二人が出会ったのは、和彦の行きつけの店だった。仕事で疲れていても、気分転換に落ち着いた所で、酒を飲みたくなることがある。遅くなって家に帰ると、妻には嫌な顔をされるが、これが唯一の楽しみであるために、和彦はそれをやめる気はなかった。
その日は、取引先とのトラブルがあり、少し気持ちが荒れている時だった。
店に入ると和彦は面食らった。カウンターのいつもの席に、先客がいたのだ。白いスーツを着た女だった。
その容姿が和彦には眩しく映ったが、水商売の匂いはしなかった。
和彦は仕方なしに、一つ置いた隣のスツールに腰を降ろした。座る時、その女の顔をちらりと見た。女も和彦に短く視線を送った。

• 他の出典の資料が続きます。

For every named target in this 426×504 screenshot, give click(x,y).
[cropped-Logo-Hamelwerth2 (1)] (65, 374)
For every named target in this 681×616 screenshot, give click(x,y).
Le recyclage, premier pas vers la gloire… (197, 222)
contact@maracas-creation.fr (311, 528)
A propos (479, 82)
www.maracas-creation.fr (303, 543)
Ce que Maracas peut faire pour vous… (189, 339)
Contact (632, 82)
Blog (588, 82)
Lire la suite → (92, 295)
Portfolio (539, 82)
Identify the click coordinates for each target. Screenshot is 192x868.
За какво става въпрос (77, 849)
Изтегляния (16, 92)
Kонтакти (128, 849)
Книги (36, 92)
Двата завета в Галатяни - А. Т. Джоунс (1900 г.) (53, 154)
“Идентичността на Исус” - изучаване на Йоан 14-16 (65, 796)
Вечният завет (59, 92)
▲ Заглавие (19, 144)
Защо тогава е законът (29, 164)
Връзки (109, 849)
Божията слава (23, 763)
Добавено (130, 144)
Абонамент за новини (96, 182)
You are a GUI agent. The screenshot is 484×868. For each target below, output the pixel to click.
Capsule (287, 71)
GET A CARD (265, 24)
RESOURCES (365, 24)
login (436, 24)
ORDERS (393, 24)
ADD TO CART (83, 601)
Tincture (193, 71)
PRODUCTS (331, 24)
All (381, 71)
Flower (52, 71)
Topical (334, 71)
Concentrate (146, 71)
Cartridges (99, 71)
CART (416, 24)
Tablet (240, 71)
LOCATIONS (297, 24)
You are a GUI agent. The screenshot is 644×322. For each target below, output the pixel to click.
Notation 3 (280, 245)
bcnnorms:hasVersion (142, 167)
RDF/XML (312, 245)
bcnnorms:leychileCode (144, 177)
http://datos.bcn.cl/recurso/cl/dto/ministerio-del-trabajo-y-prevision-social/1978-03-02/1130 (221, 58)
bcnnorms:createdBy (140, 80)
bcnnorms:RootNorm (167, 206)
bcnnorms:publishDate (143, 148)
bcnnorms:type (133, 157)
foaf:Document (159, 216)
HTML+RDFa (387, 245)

目と目が合ったが、和彦は会釈をすることもなく、すぐに視線をそらした。
「マスター、いつもの」
和彦の言葉にバーテンダーは丁寧に返事をした。
女は30代後半から40代前半に見えた。男の目を引く煌びやかな印象を与えるが、遊び人といった風ではない。
それが百合子だった。
しばらく黙って飲んでいると、先に声をかけてきたのは、意外にも百合子の方だった。煙草を吸おうとした百合子はライターが見つからず、カウンターの一つ隣に座っている和彦に声をかけてきた。
「すいません、火、ありますか」
少し戸惑ったような言い方だった。それが和彦の気をひいた。見た目ほど、傲慢ではないのかも知れない。
気取っているところもなかった。